Things to look: unnaturally big numbers of objects of some class. In our example the number of workers. Our example illustrates the common problem, when producer creates tasks faster, than consumer handles them, and the producer - consumer queue will not block after limit is reached.
Unfortunately in most cases it is not as easy. Diagnosing that objects of some class are eating too much memory is one thing. Diagnosing why and where are they allocated is another. To do so, we need to track the objects references to something "active", for example thread, controller, etc. When given that "active" object we can than analyze the algorithm and find out why so many objects are created.
To illustrate such process lets track class [B references.
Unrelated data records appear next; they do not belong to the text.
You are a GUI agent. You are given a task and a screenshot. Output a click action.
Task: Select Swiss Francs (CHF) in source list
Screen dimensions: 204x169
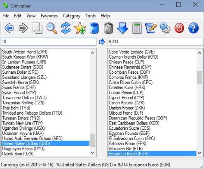point(19,87)
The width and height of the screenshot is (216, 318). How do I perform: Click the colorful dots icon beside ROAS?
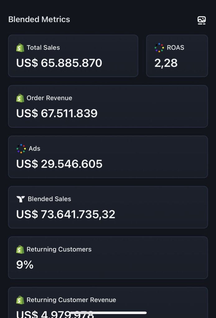pos(159,48)
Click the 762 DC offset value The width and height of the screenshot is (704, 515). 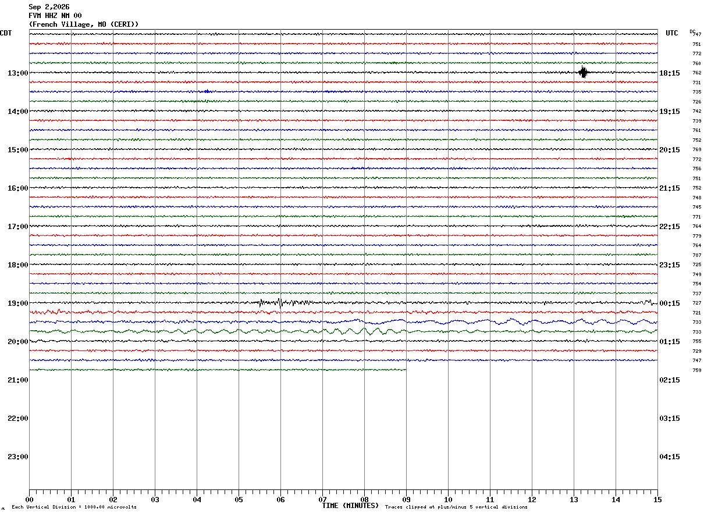696,73
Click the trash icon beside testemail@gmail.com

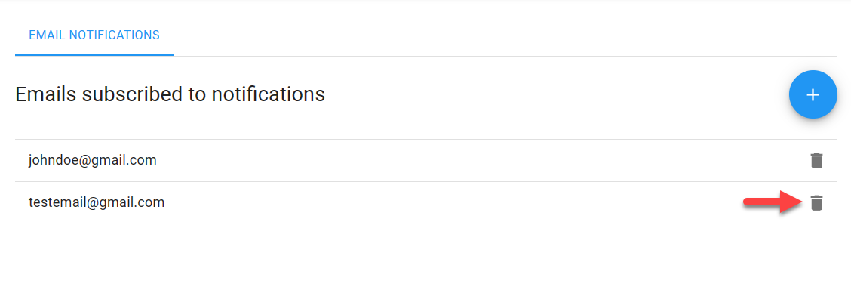tap(816, 203)
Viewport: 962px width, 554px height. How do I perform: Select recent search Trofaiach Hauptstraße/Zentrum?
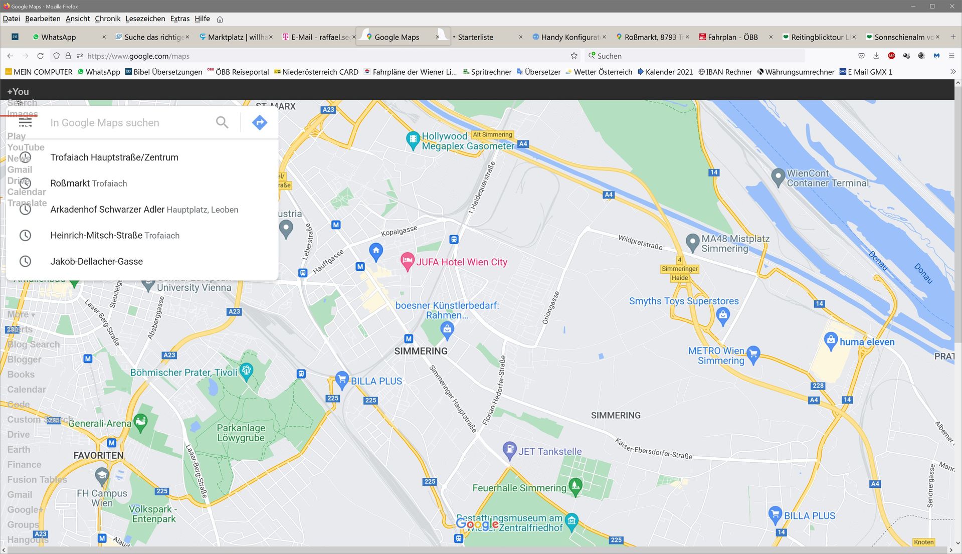point(114,157)
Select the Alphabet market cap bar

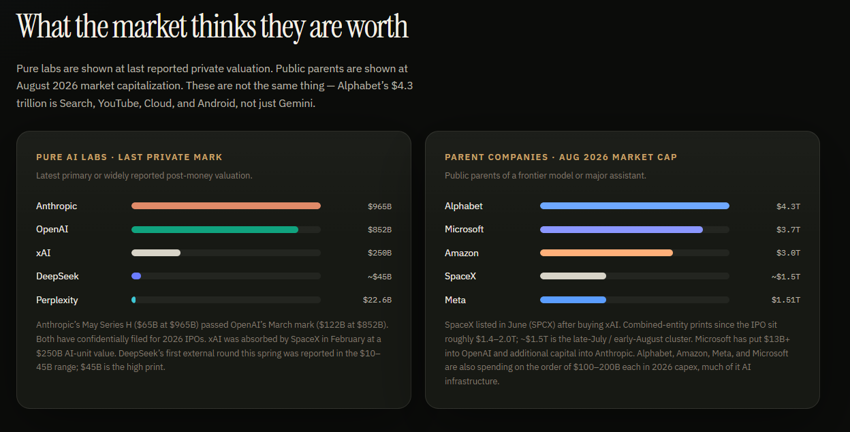point(635,206)
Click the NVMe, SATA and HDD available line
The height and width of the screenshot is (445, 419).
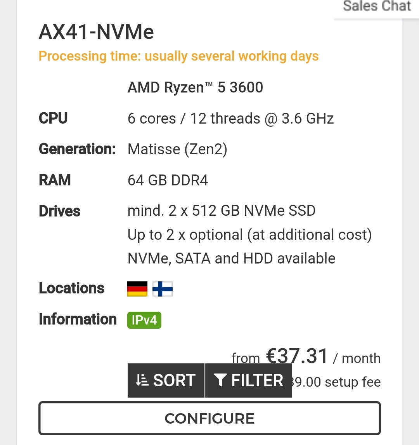point(232,258)
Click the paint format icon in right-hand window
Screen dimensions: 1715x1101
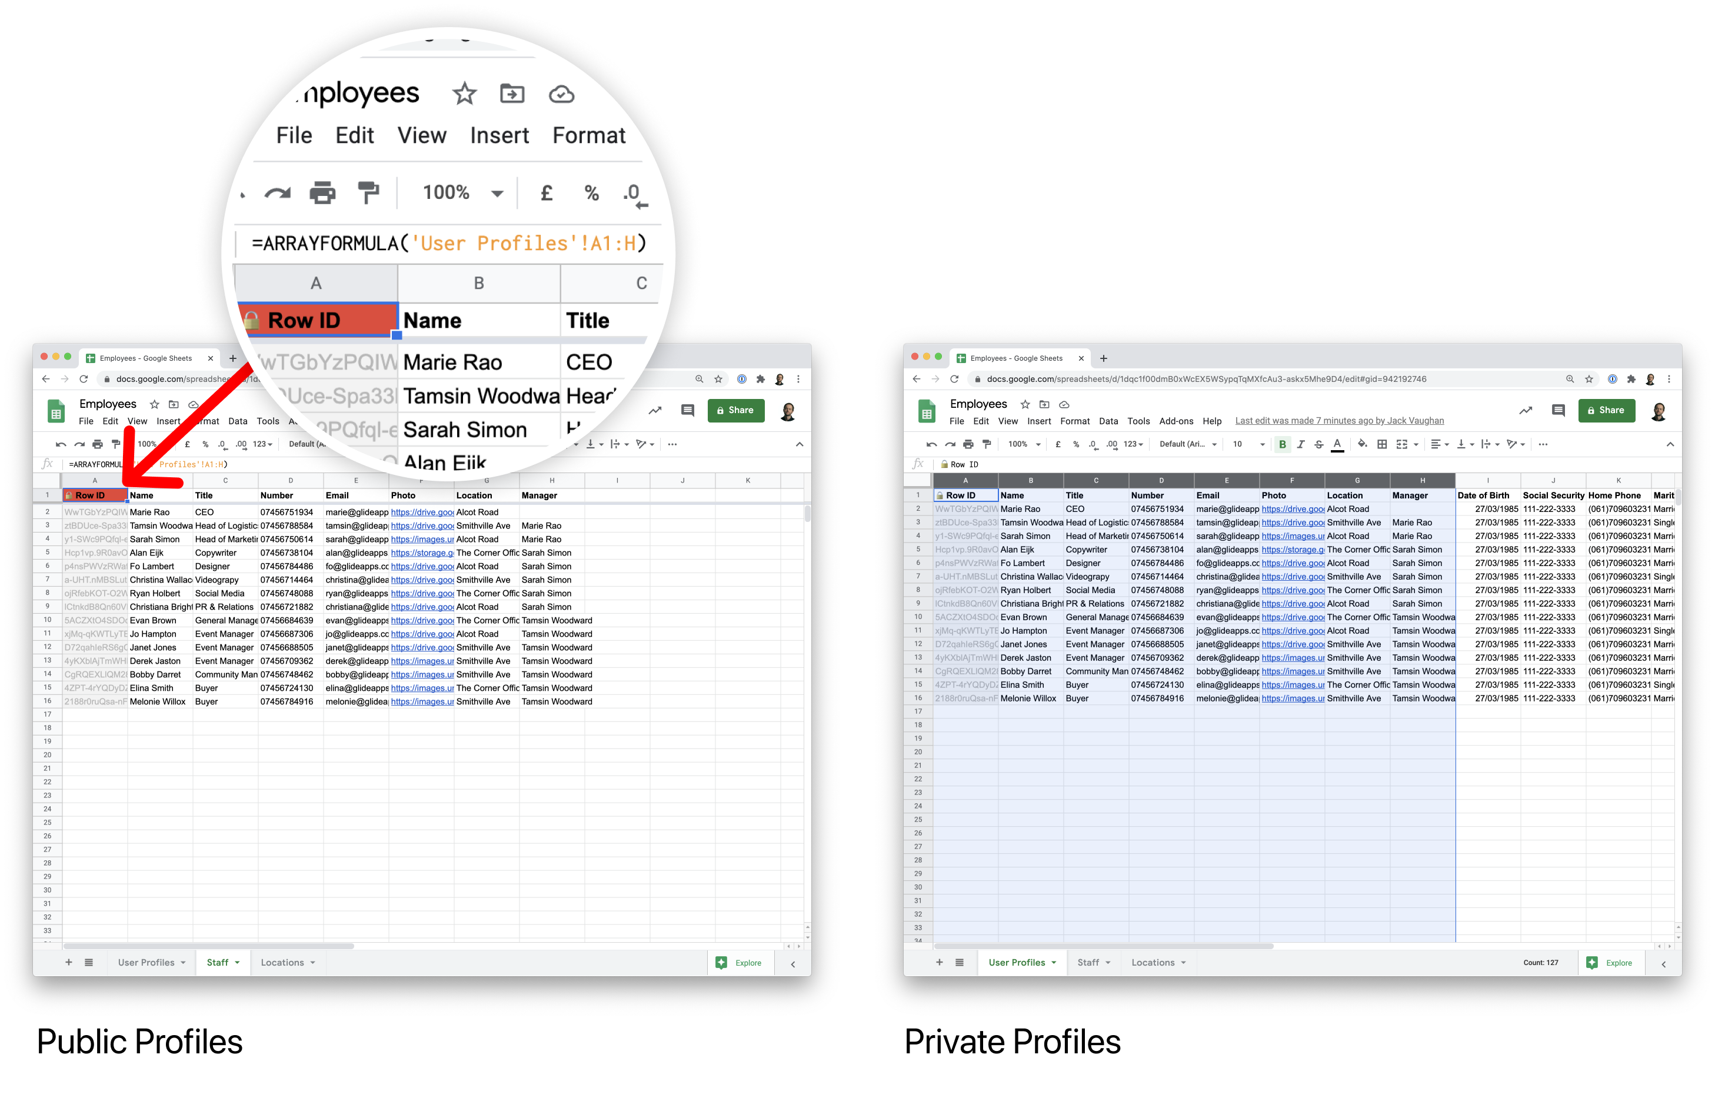987,444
jhat enables going through references as long as one needs. Unfortunately when you click on class "page" it will display all it‘s instances. To dodge that time consuming view, you can copy link of the class page (for example from histogram view) and construct reference by Type view link. For example class [B page can have the following url:
http://localhost:7401/class/0x3881d790
so the reference by type summery will have url as follow:
http://localhost:7401/refsByType/0x3881d790
Those methods normally are all you need to detect the memory trouble in the process. Additionally in case you are working with application container (like tomcat) and having problems to see what application (or pool) is leaking the objects, you should diagnose the Classloader section of class page:
That‘s it. All you need to know about jhat to start your own memory problem debug. Hope it‘ll help.
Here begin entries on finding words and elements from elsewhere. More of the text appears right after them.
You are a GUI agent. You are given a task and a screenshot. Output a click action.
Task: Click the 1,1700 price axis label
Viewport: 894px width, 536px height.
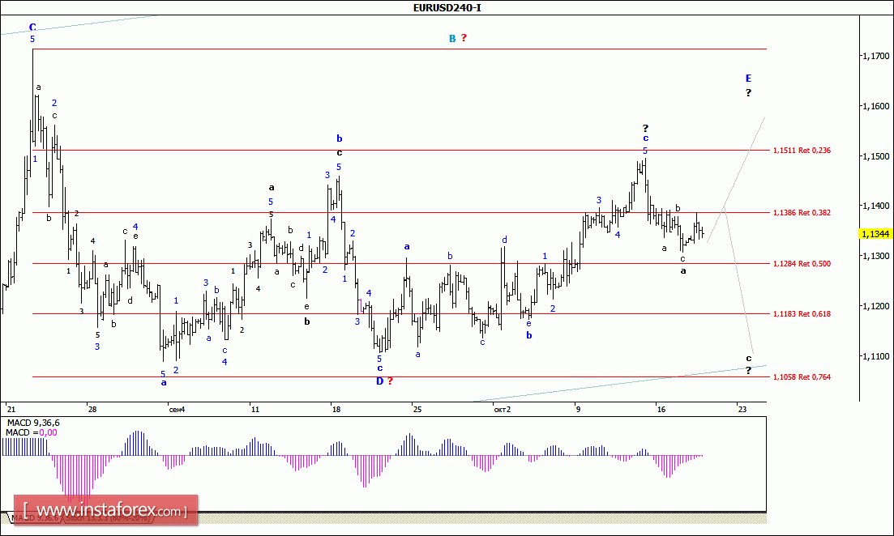point(874,56)
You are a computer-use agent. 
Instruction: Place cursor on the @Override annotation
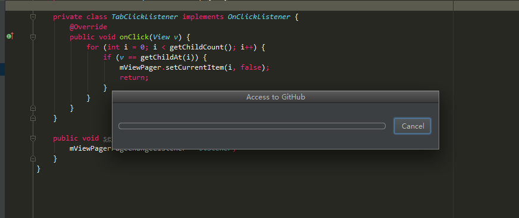[88, 27]
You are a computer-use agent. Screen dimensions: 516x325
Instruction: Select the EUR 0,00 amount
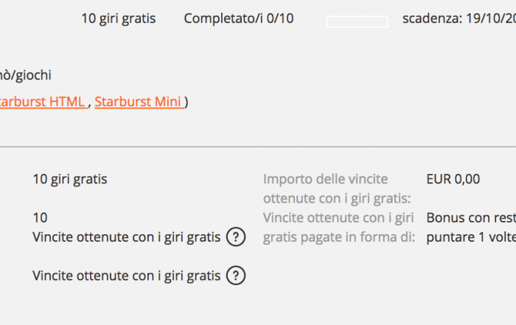pos(453,179)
One last tip: Many developers after solving their memory problem while running new application version, are taking heap dump and running jhat with it - just in case. They are often terrified that despite their efforts object count is still grand but somehow OOME is not appearing. Of course they were so focused on fighting the memory leakage that they‘ve forget how GC works. Remember:Always trigger GC collection (for example with visual vm) to clean old gen from unnecessary objects before taking the dump and analyzing it with jhat.